I have tried to store the caption in the XMP segment, the IPTC segment (in Caption-Abstract) and the EXIF segment (in Description). In all three cases, the caption is detected when I upload the picture, but non-Latin characters never show correctly. However, there isn't any problem when I read the metadata with exiftool on my computer (which runs Mac OS 10.5.8).
I am aware of other threads where the metadata where incorrectly written by another software programme. In my case, they were written with a script using exiftool, and the encoding is specified at UTF8 (in IPTC:CodedCharacterSet).
Thanks in advance for your help.
|
|
|
February 21, 2011, 09:36 AM
|
|
You should be aware of the following from the exiftool FAQ:
Most textual information in EXIF is stored in ASCII format, and ExifTool does not convert these tags.

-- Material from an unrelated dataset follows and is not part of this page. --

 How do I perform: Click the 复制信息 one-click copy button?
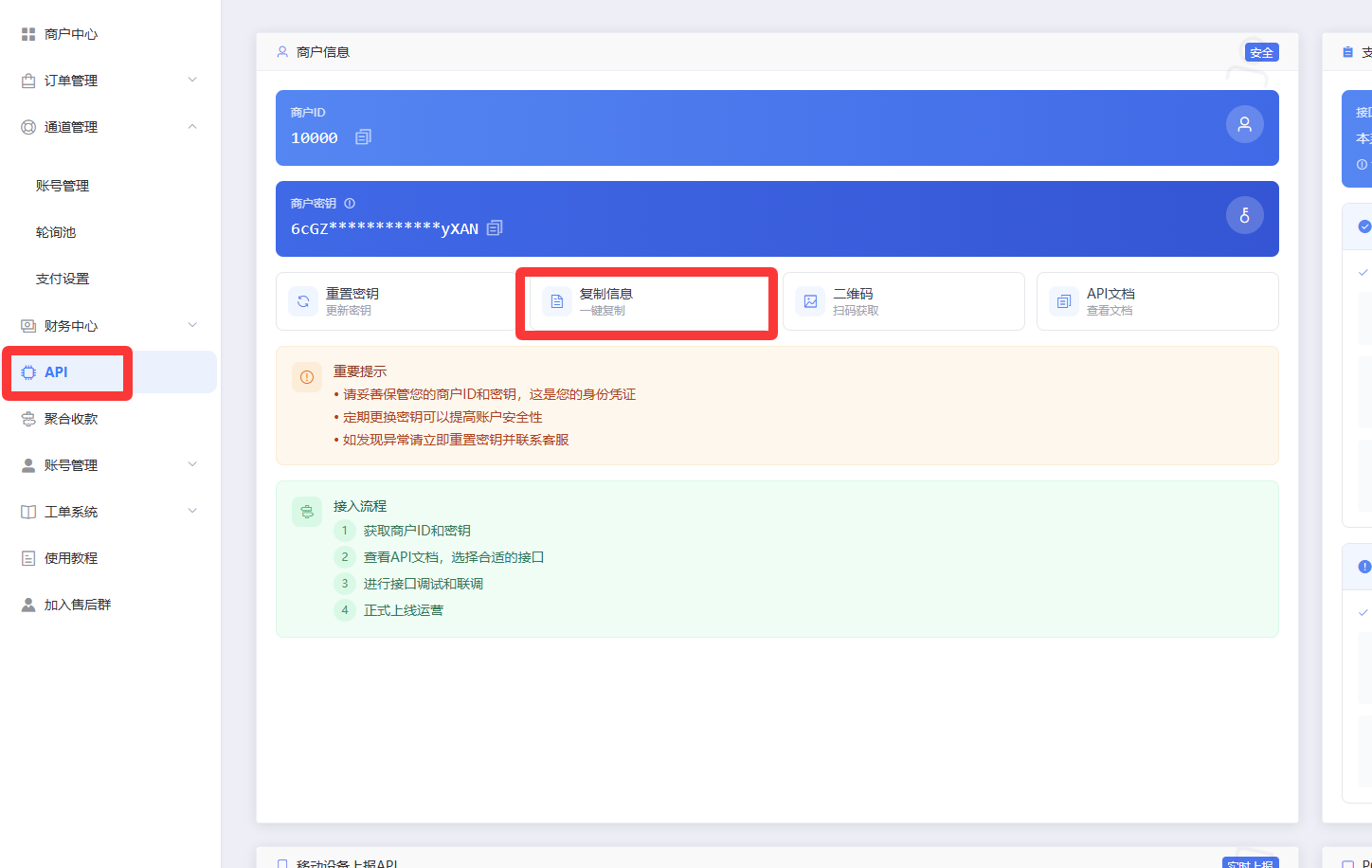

However it is not uncommon for applications to write UTF‑8 or other encodings where ASCII is expected, and ExifTool will quite happily read/write any encoding without conversion. For a few EXIF tags (UserComment, GPSProcessingMethod and GPSAreaInformation) the stored text may be encoded either in ASCII, Unicode (UCS-2) or JIS.
If your editing application writes UTF-8 data in fields where ASCII is not expected, exiftool will *not* convert these to ASCII where it is expected as per the EXIF 2.3 standard. As such using exiftool is no guarantee for correctly formatted exif-data.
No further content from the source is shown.